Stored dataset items
* * *

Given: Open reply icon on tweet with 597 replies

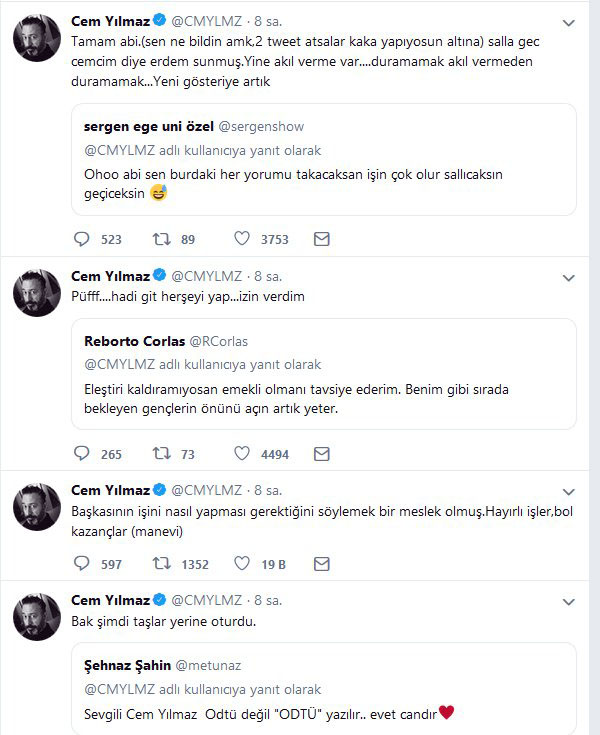Looking at the screenshot, I should point(82,563).
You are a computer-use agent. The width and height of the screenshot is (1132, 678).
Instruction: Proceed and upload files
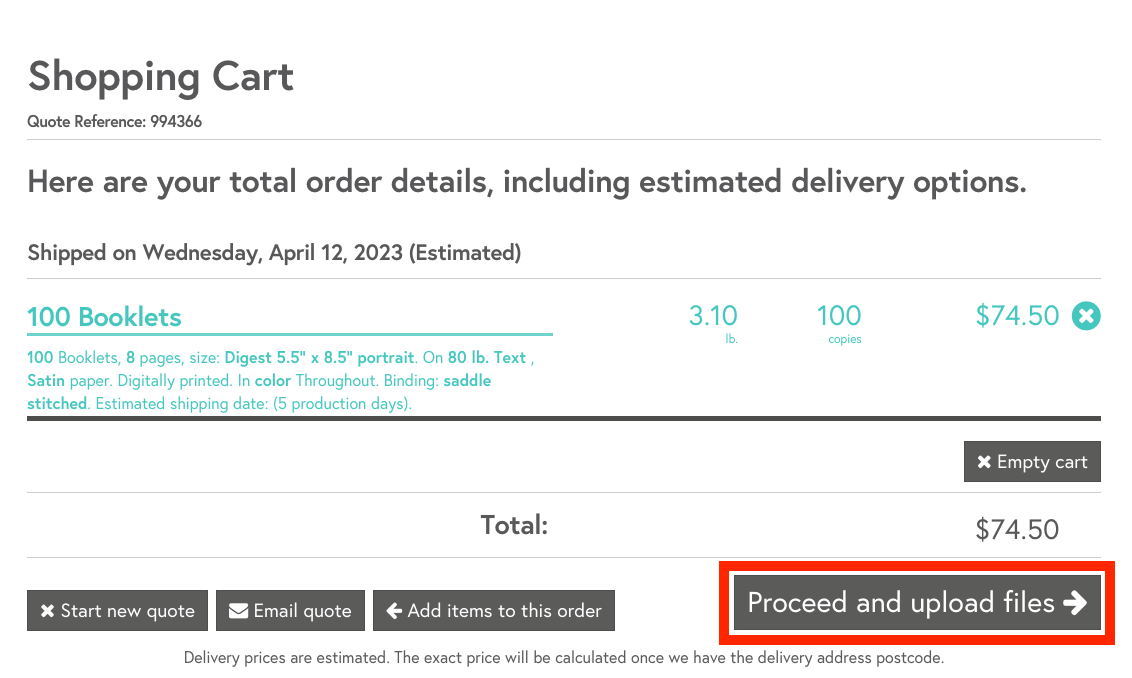(917, 603)
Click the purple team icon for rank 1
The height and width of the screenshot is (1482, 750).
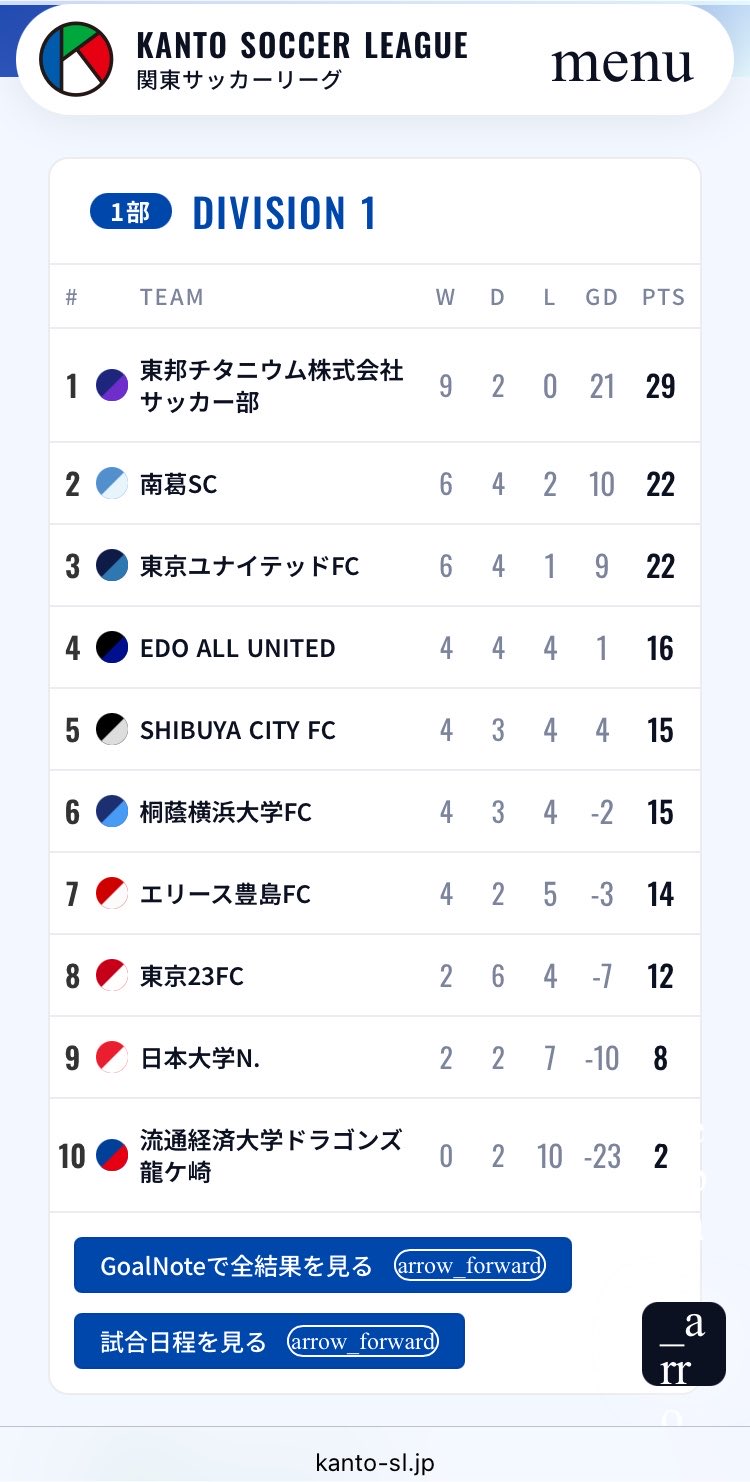[x=112, y=385]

* * *

Every record above should be duplicated precisely, with the images removed.

* _TASK ANSWER_:
Given: Open reply icon on tweet with 597 replies

Looking at the screenshot, I should point(82,563).
You are a computer-use agent. The width and height of the screenshot is (1132, 678).
Instruction: Proceed and upload files
(917, 603)
Click the purple team icon for rank 1
The height and width of the screenshot is (1482, 750).
[x=112, y=385]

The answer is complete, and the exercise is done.